Johanna

It was disgusting. How could anything be so sickly sweet? Yet I smiled along, playing the part of the doting friend as Peeta repeatedly kissed Katniss. How I despise public displays of affection, but it was good to see them after all. Yes they bought back painful memories but they were my friends. Katniss had invited me to stay with her. She said Peeta could sleep in the bakery (she whispered "again" to me, meaning Peeta has been in the dog house more than once… or maybe he'd banish himself there if he turned… I didn't want to read into it.) I accepted. As much as I loved staying with Gale, the house was a little small and I didn't want to impose on these kind people. This was family time, and I wasn't family.

I glanced over at Gale occasionally, and it was clear he wasn't enjoying this. He was making no effort whatsoever to hide his contempt. I wanted to tell him off, tell him it was Posy's day and he shouldn't ruin it. I was about to get up and tell him so, when he abruptly got up and walked out. Silence fell over the room. Hazelle went to follow him, but I told her to sit back down. I grabbed my crutches and limped out after him, following him to the porch. "Gale! Wait up!" He sat down on the step.

"Go back inside Jo." He said, his voice monotone and heartless.

"I'm not going anywhere Gale." I made a point of saying his name.

"It's cold out here, and you're tired. Go inside Johanna." I dropped my crutches and sat next to him on the step. It was cold, but I wasn't going to go back inside without him.

"I thought you were over that."

"Me too… It's just strange Jo… I can't describe what I'm feeling." He looked at me, his eyes glassy.

"Let me guess… you thought you'd moved on, but there was always something inside of you clinging on, and now it's like that final rope has been cut. You're free… but it's a sad kind of free, a lonely kind of free" I looked away trying to hold back the tears that came with these words. The tears that came with the memories. The corner of his mouth twitched up.

"You hit the nail on the head there" He didn't notice me welling up thank goodness "- but you missed something out… there's a good part of it too…" And for once, I didn't recognise the look on his face. The look in his eyes, cheeky, a smirk, cocky, arrogant- I didn't know what it meant! And then he kissed me.

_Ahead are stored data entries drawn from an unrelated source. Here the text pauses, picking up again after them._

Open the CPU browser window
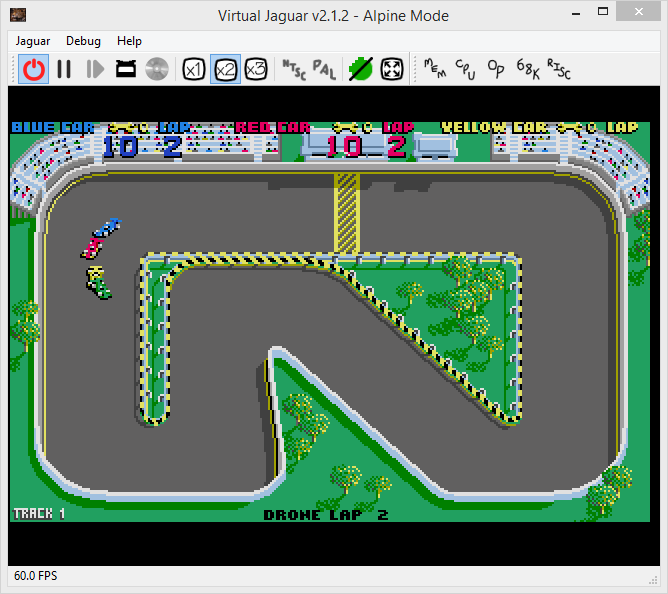This screenshot has height=594, width=668. (465, 69)
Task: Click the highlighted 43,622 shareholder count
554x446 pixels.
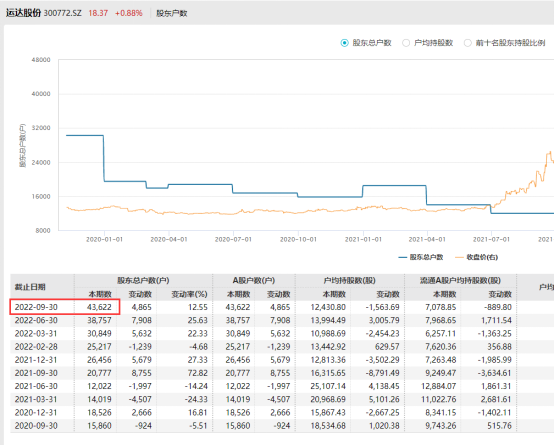Action: coord(99,307)
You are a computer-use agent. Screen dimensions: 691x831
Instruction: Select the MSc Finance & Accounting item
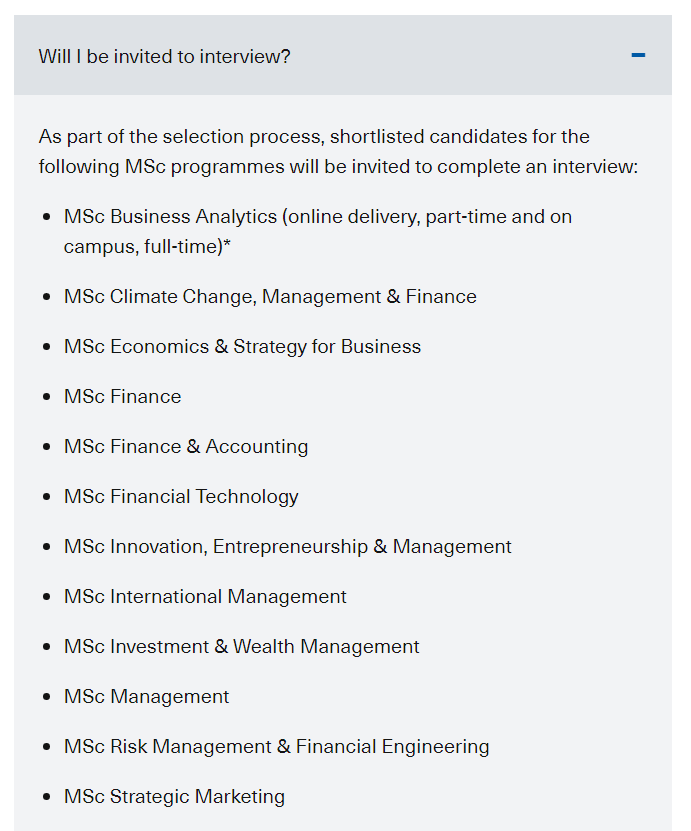click(186, 447)
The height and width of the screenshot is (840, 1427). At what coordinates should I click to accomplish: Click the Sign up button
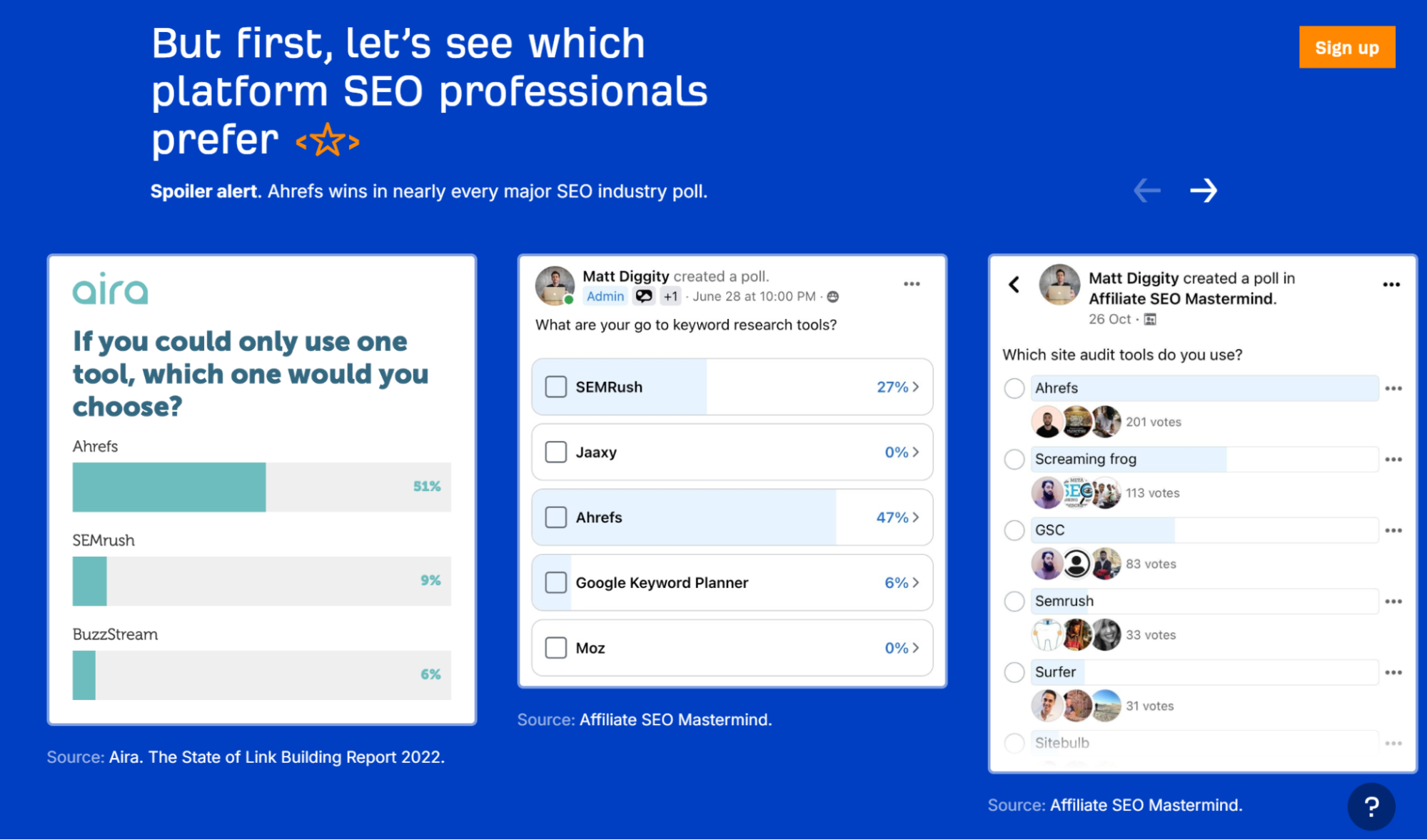tap(1346, 47)
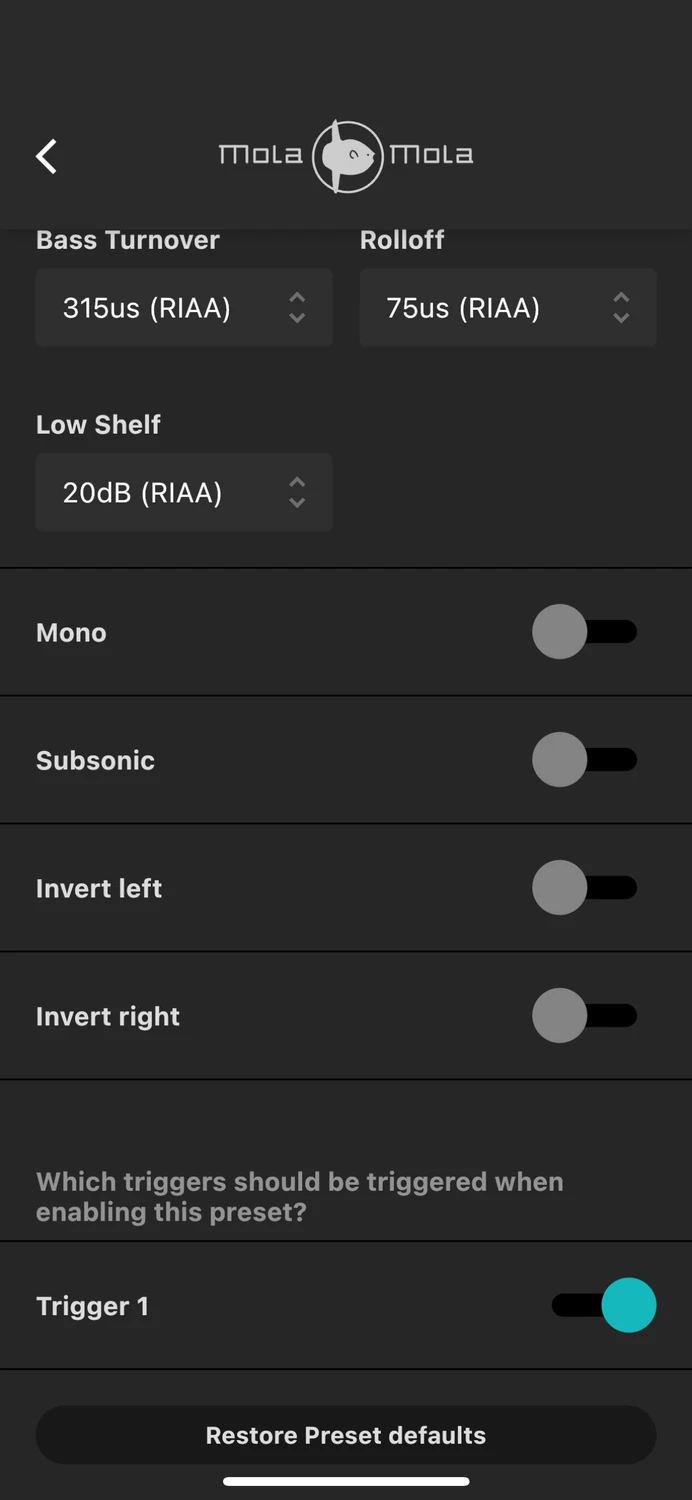
Task: Tap the Trigger 1 row label
Action: point(92,1307)
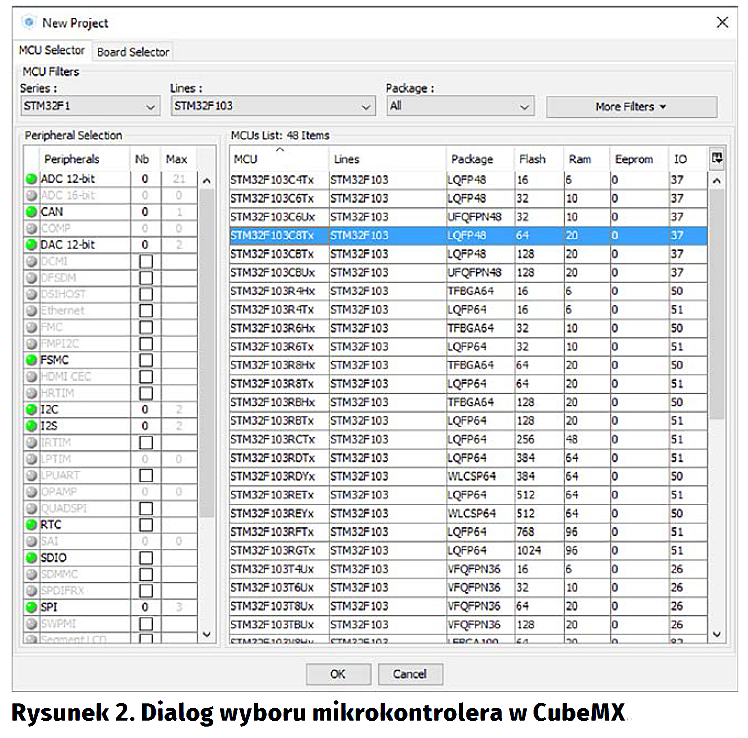
Task: Tick the RTC checkbox
Action: tap(146, 525)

Warmth spread through me, though the kiss only lasted for seconds I could still feel the warmth radiating through me. I wanted to kiss him again. He smirked at me. "The good part is that I'm free. Free to feel how I want to feel, without feeling guilty." And with that he pulled me up on my feet and we walked back inside like nothing had ever happened.

I was awake now and I didn't feel like going back to sleep.